-------- Record excerpts

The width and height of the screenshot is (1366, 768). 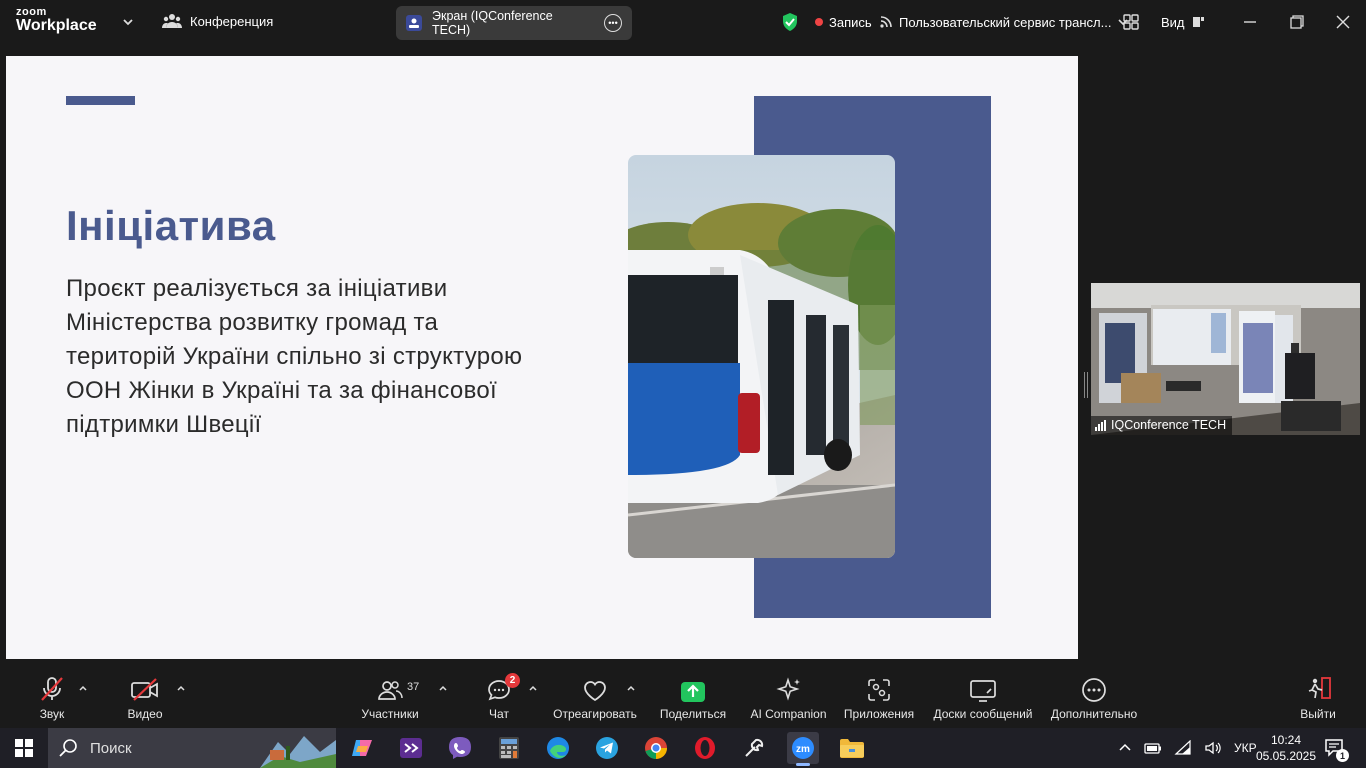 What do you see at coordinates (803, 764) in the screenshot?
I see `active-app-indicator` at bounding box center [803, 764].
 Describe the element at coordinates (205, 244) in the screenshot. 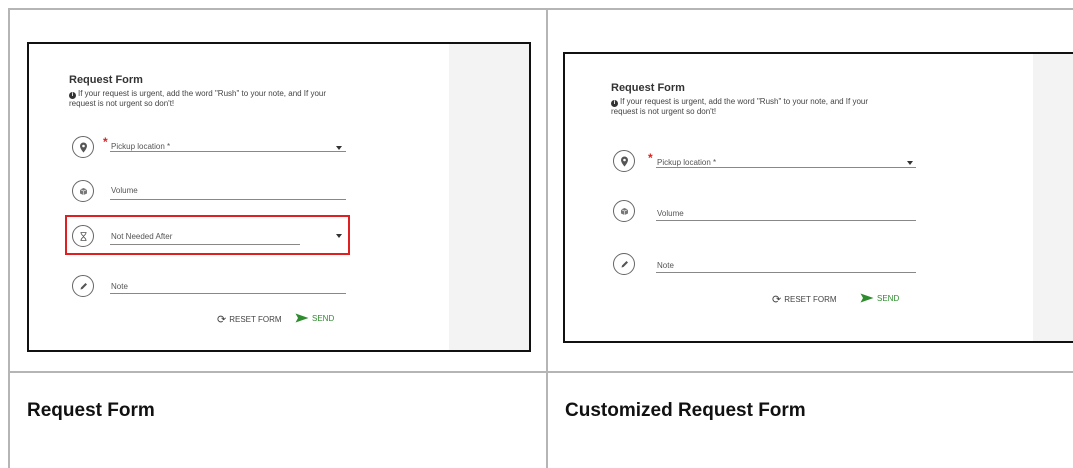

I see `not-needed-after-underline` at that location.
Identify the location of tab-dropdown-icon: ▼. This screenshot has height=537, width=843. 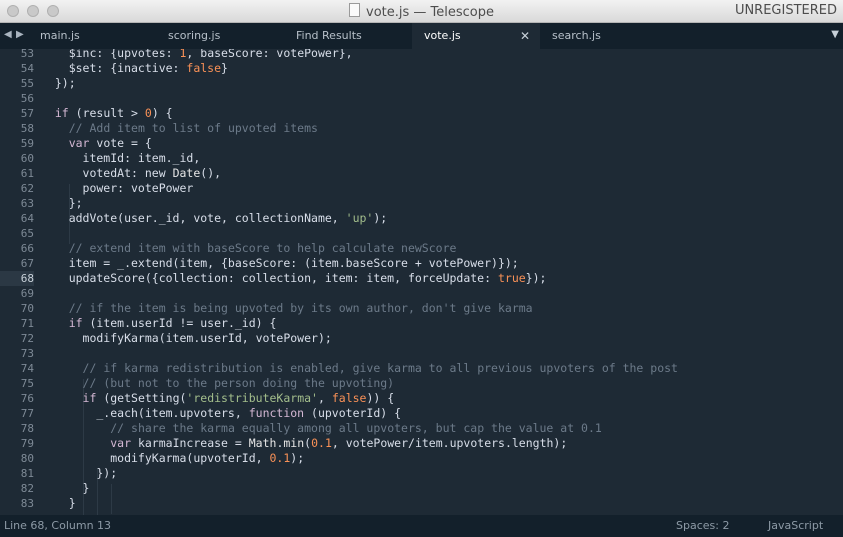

----------------
-------- Record excerpts

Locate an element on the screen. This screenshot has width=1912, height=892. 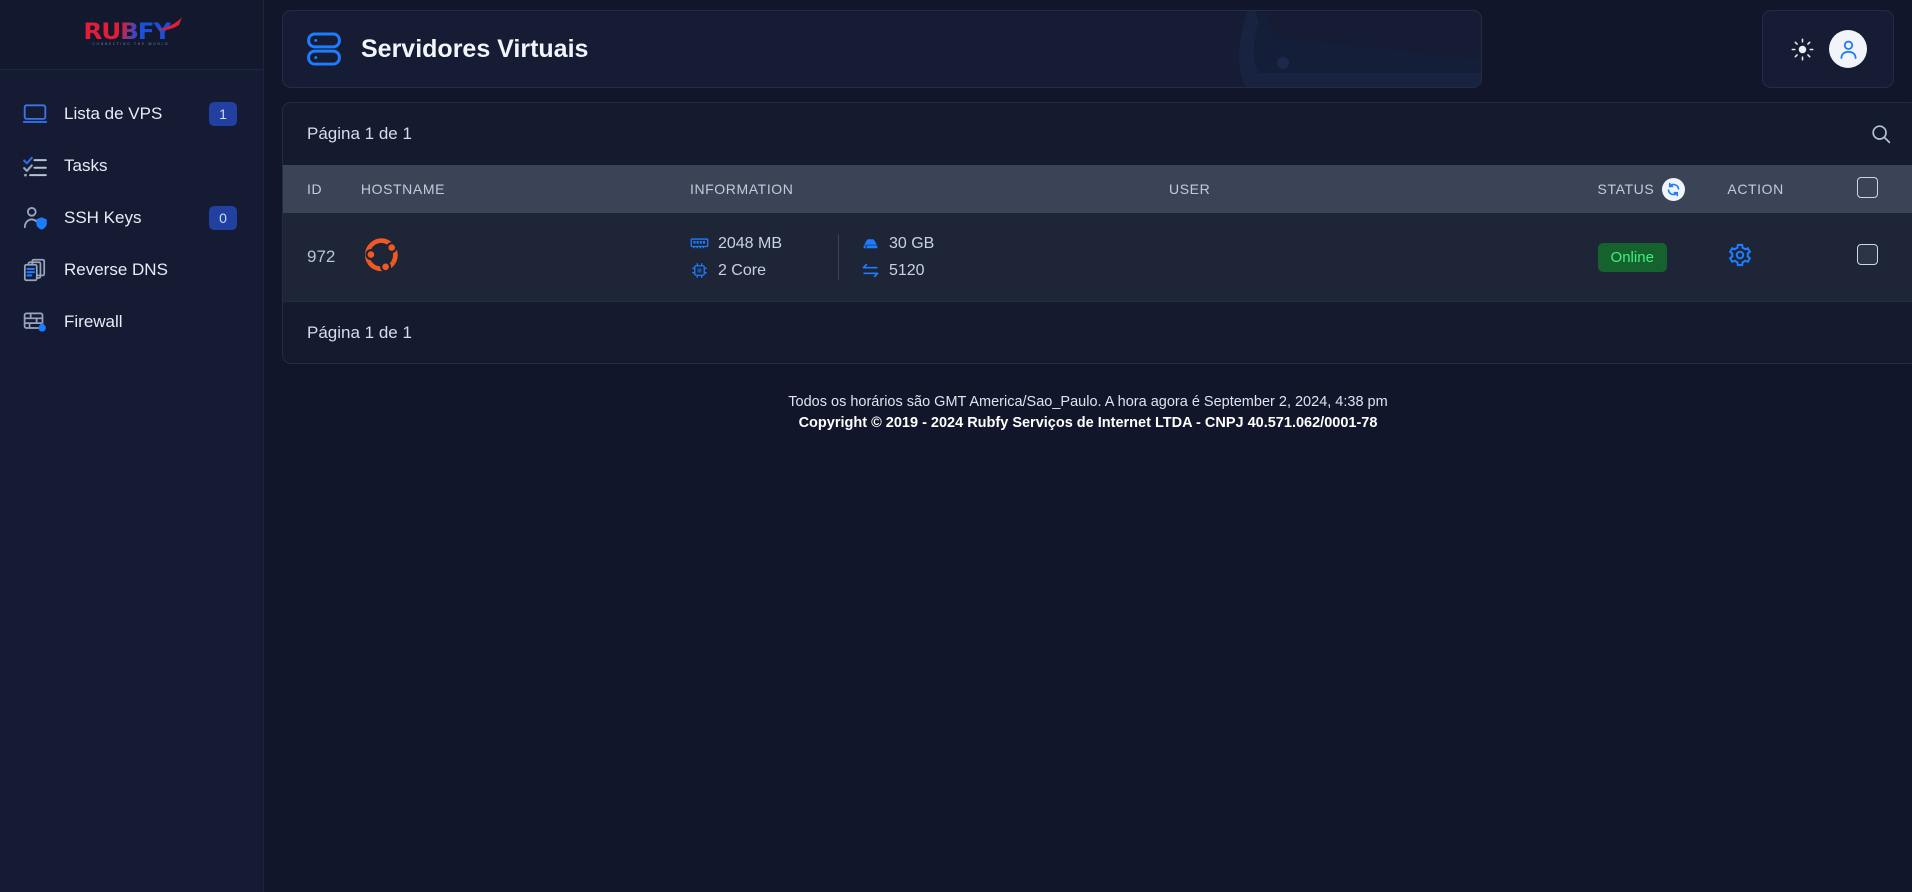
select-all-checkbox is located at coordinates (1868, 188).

----------------

## [What you need to do]
Retype the lines from the one containing "Locate an element" through the one containing "select-all-checkbox is located", including both of those lines, and leave out the pictures.

## [The completed task]
Locate an element on the screen. This screenshot has width=1912, height=892. 
select-all-checkbox is located at coordinates (1868, 188).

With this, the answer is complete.